Quant à la Turquie, plusieurs monographies d’ouvriers révèlent par leurs détails une constitution de société encore patriarcale. Les musulmans en effet, pour subvenir aux besoins des familles imprévoyantes qui se multiplient par l’agglomération des populations sédentaires, ont toujours repoussé les institutions féodales. S’inspirant d’un esprit d’égalité qui émane de leurs convictions religieuses, ils considèrent que vis-à-vis du pauvre pratiquant la loi divine, le riche est seulement le distributeur des biens appartenant à Dieu. De là l’institution des terres dites wakfi, qui forment une grande partie de la Turquie et dont les revenus sont réservés au service des pauvres. Quelques traits de mœurs montrent sous un jour favorable les rapports des maîtres et des serviteurs. Telle est, chez les chrétiens bulgares des forges des Balkans, la dette quasi-perpétuelle contractée sans intérêt envers le patron musulman ; au lieu de l’envisager comme une obligation pesante, les ouvriers sont plutôt portés à s’enorgueillir du chiffre élevé de leur dette qui témoigne de la confiance du maître à leur égard. Tel est aussi le caractère familial que conserve souvent l’esclavage, chez les petits comme chez les grands. Portés par sentiment religieux à émanciper au moins un esclave à chaque génération, certains croyans même peu aisés consacrent volontiers leur première épargne à l’achat d’un jeune esclave qui devient rapidement le compagnon et l’égal de leurs propres enfans pour l’éducation, la carrière, le mariage et la fortune. Sans rien déguiser des défaillances qui ont altéré les anciennes mœurs de la Turquie, les monographies mettent ainsi en relief d’utiles leçons d’harmonie sociale que cette nation tant décriée peut encore donner aux peuples les plus fiers de leurs progrès.

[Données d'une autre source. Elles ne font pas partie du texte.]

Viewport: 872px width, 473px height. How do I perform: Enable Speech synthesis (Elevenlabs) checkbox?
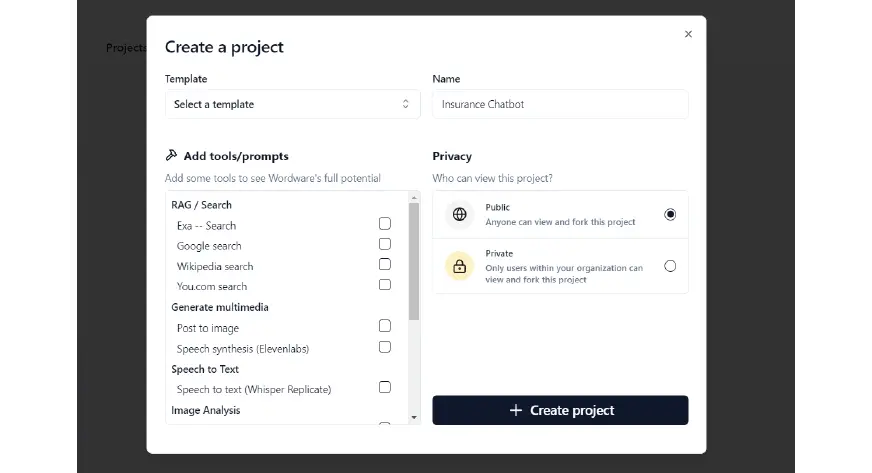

Il faudrait dégager de l’étude des familles bien d’autres faits. Ce qui précède suffit à montrer par quelle voie l’auteur a été conduit à formuler les conclusions pour lesquelles il réclame critique et contrôle. A ses yeux, la stabilité du bien-être dont jouissent avec quiétude les classes inférieures en Orient, et qui contraste si nettement avec la souffrance et les plaintes des populations ouvrières de l’Occident, a tenu jusqu’ici à trois causes : la pratique de la loi morale solidement garantie par les croyances religieuses, aussi bien chez les musulmans que chez les chrétiens orthodoxes ou catholiques ; l’institution de la famille patriarcale, groupant tous les rejetons sous la forte autorité du père, et retardant au profit des plus nombreux, l’essor des mieux doués ; enfin la libre disposition du sol inculte et des produits spontanés qu’il offre gratuitement aux populations. La première cause ne saurait être le privilège exclusif d’une époque ou d’une région ; la seconde est susceptible de se transformer d’une manière féconde sous l’influence du progrès économique et moral ; la troisième seule tend fatalement à disparaître par l’appropriation de plus en plus complète du sol à la culture. Maintenant que l’étude des ouvriers de l’Orient a montré l’importance sociale de cet élément du bien-être, il appartient aux autres monographies de familles d’exposer les moyens auxquels les classes dirigeantes ont dû recourir de tout temps pour y suppléer et pour maintenir l’harmonie en assurant aux classes populaires des ressources équivalentes. Il ne suffirait pas d’ailleurs d’avoir prouvé que les sociétés ont trouvé partout, dans la continuité des engagemens entre patrons et ouvriers, de précieuses garanties contre l’antagonisme et la souffrance. Il reste à mettre en lumière, avec l’évidence propre à la méthode d’observation, comment les ateliers modèles peuvent réaliser par l’accord des volontés et concilier avec les bienfaits de la liberté cette permanence de rapports qui reposait jadis en Occident, comme en Orient, sur un régime de contrainte. La connaissance de ces procédés importe au plus haut degré à la solution des problèmes qui s’imposent aujourd’hui aux nations manufacturières ; aussi ne saurait-on trop réclamer du savant auteur sur ce point capitaines informations nombreuses et précises.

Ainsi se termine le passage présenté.